Parabéns ao FC Porto campeão
Parabéns ao Futebol Clube do Porto, campeão nacional 2025/26. Um vencedor justo, indiscutível, que confirmou em campo qualidade e pragmatismo. E, no fim, os números não deixam margem para dúvidas: 27 vitórias, quatro empates e duas derrotas.
Este título tem um peso simbólico evidente: é o primeiro grande triunfo do FC Porto na era pós-Pinto da Costa, figura maior da história do clube e do futebol português. André Villas-Boas assumiu uma herança exigente, quase insuperável para muitos, e prometeu um clube vencedor. Cumpriu.
O FC Porto não deixou dúvidas. Foi a melhor equipa do campeonato e sagrou-se campeão com duas jornadas de antecedência. Mérito de Francesco Farioli e de todo o seu grupo de trabalho. O treinador conseguiu algo que é, no Dragão, uma exigência permanente: fazer a equipa jogar à Porto — pressionante, intensa, competitiva, ambiciosa e, sobretudo, mentalmente forte. Depois há tudo o resto, as polémicas com o grande rival Sporting — bolas, toalhas, cheiros, insultos entre presidentes — mas o troféu vai para o museu azul e branco.

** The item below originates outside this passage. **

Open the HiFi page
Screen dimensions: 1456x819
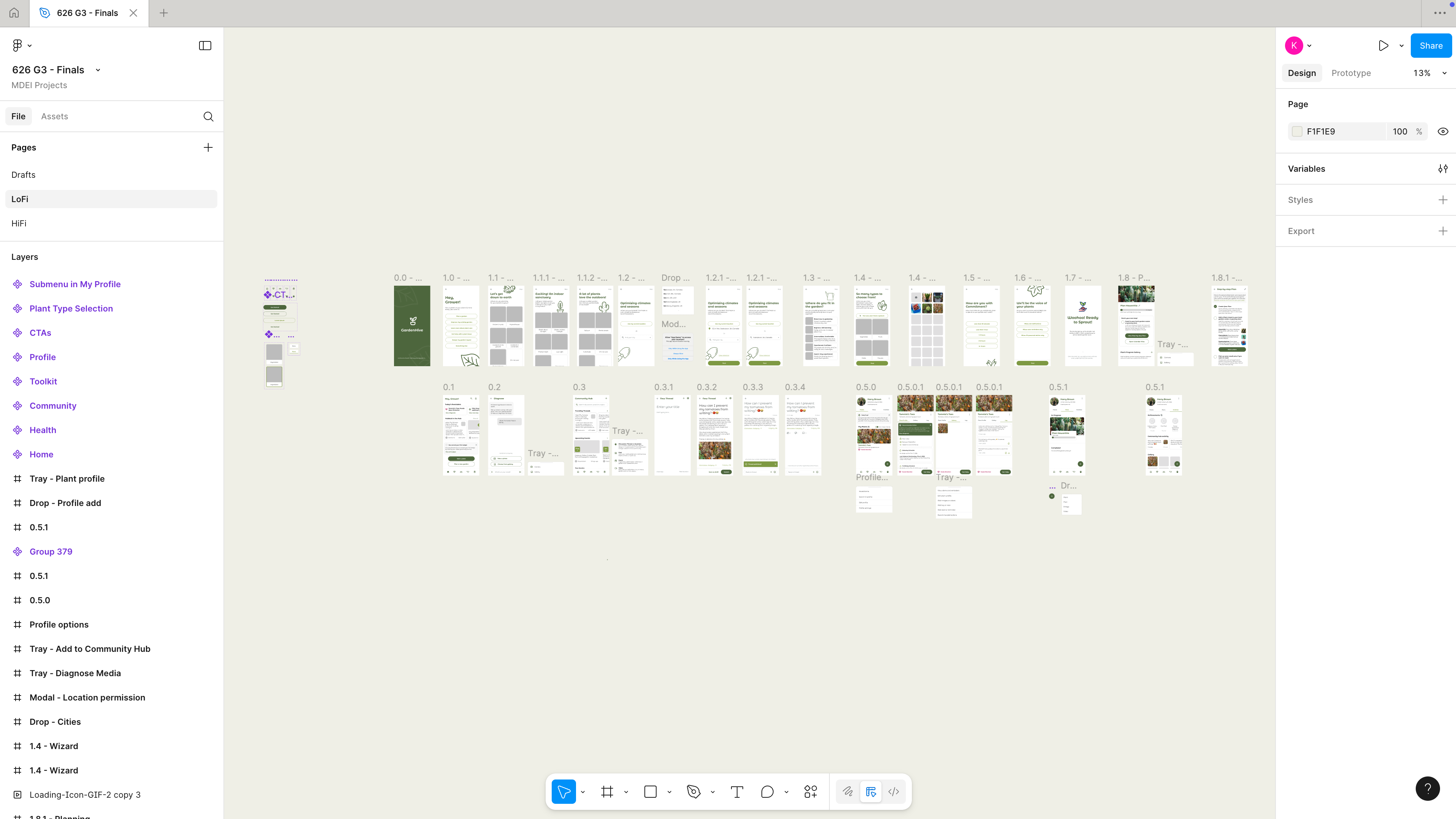click(x=19, y=223)
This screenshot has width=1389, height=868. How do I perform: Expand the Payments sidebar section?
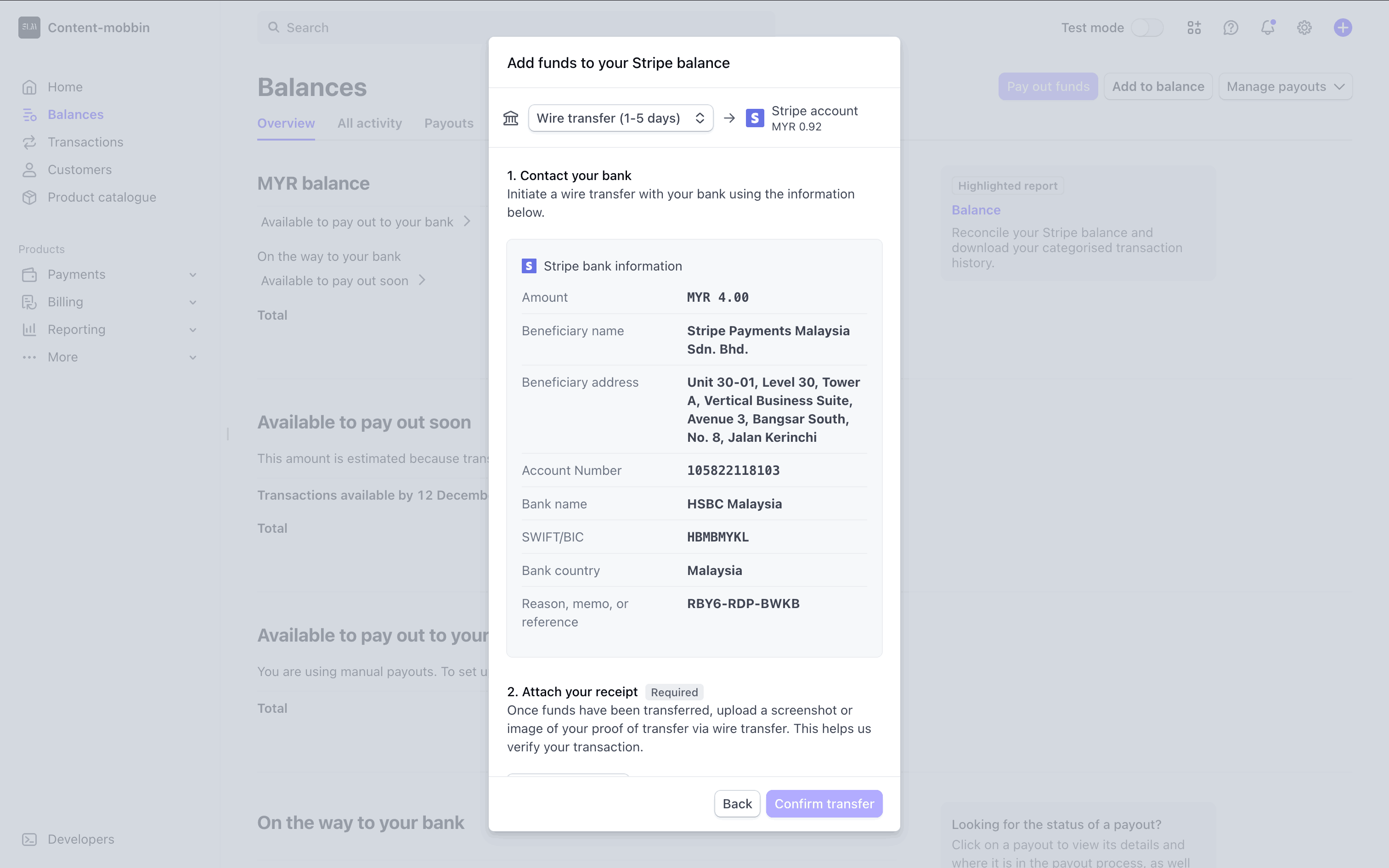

Mais do que isso, potenciou jogadores e elevou rendimentos individuais. Diogo Costa voltou a afirmar-se como um guarda-redes de nível excecional, talvez o melhor do mundo à data. Bednarek foi uma presença sólida na defesa, intransponível em muitos momentos. Froholdt destacou-se pela consistência e influência no jogo, o melhor da equipa. E depois há o caso de Pietuszewski, o jovem de apenas 17 anos, de nome difícil, mas talento fácil de reconhecer, com participação direta em nove golos — enquanto, ironia do futebol moderno, ainda cumpre os exames do secundário na Polónia. Sem esquecer Rodrigo Mora, Deniz Gul e tantos outros que contribuíram para este título coletivo.
O FC Porto não vencia o campeonato desde 2021/22. Para um clube com a sua cultura ganhadora, parece muito tempo. Mas, na prática, e tendo em conta a transição profunda na liderança, a resposta foi até relativamente rápida. Suceder a Pinto da Costa não era uma tarefa simples, pelo contrário. O mais natural seria um período de instabilidade prolongado. Não aconteceu para bem dos seus adeptos.
Villas-Boas imprimiu uma nova matriz: maior modernização estrutural, aposta em novos projetos como o futebol feminino e uma reconfiguração técnica clara. Teve decisões difíceis, como o fim do ciclo de Sérgio Conceição, treinador fortemente associado ao período anterior. A aposta em Vítor Bruno não produziu o efeito desejado, tal como o curto percurso de Martín Anselmi. Mas a escolha em Farioli revelou-se decisiva.
Mas nem tudo foi linear. O ano ficou também marcado por muita tensão institucional e episódios de fricção com Frederico Varandas. Dois presidentes jovens que mantêm uma relação de forte antagonismo público. Divertido para alguns, incendiário para outros. Mas honestos, não gostam um do outro, assumem, não há hipocrisia. Ou então são grandes atores, o que seria uma surpresa digna de óscar. No fim o que conta no futebol continua a ser o resultado. E o FC Porto venceu.
O desafio agora será outro. Os sócios portistas são exigentes por natureza: não basta ganhar uma vez. Exige-se continuidade, competitividade europeia e presença regular na UEFA Champions League em patamares elevados. Num contexto de limitações financeiras face às principais ligas europeias, o grande teste será manter o nível competitivo acima do investimento. Essa talvez seja a herança mais pesada de Pinto da Costa: a capacidade de transformar recursos limitados em troféus internacionais. O tempo dirá se a nova estrutura conseguirá manter esse padrão. Para o ano vamos ver se Sporting e Benfica respondem a esta vitória.
O Direito ao Golo vai, naturalmente, para o FC Porto, para Farioli, para André Villas-Boas e para toda a equipa. Uma palavra também para Jorge Costa, que entretanto nos deixou, mas que faz igualmente parte desta história.
Não menos importante, parabéns à equipa de hóquei em patins do FC Porto, vencedora da Liga dos Campeões da modalidade, e à equipa de futsal do Sporting, que conquistou o troféu pela terceira vez. Enormes.
Por último, um grande aplauso para o canoísta Fernando Pimenta, que conquistou, no passado domingo, a segunda medalha de ouro na Taça do Mundo de canoagem de velocidade de Szeged, em K1 5000 metros, um dia depois de ter triunfado no olímpico K1 1000 metros.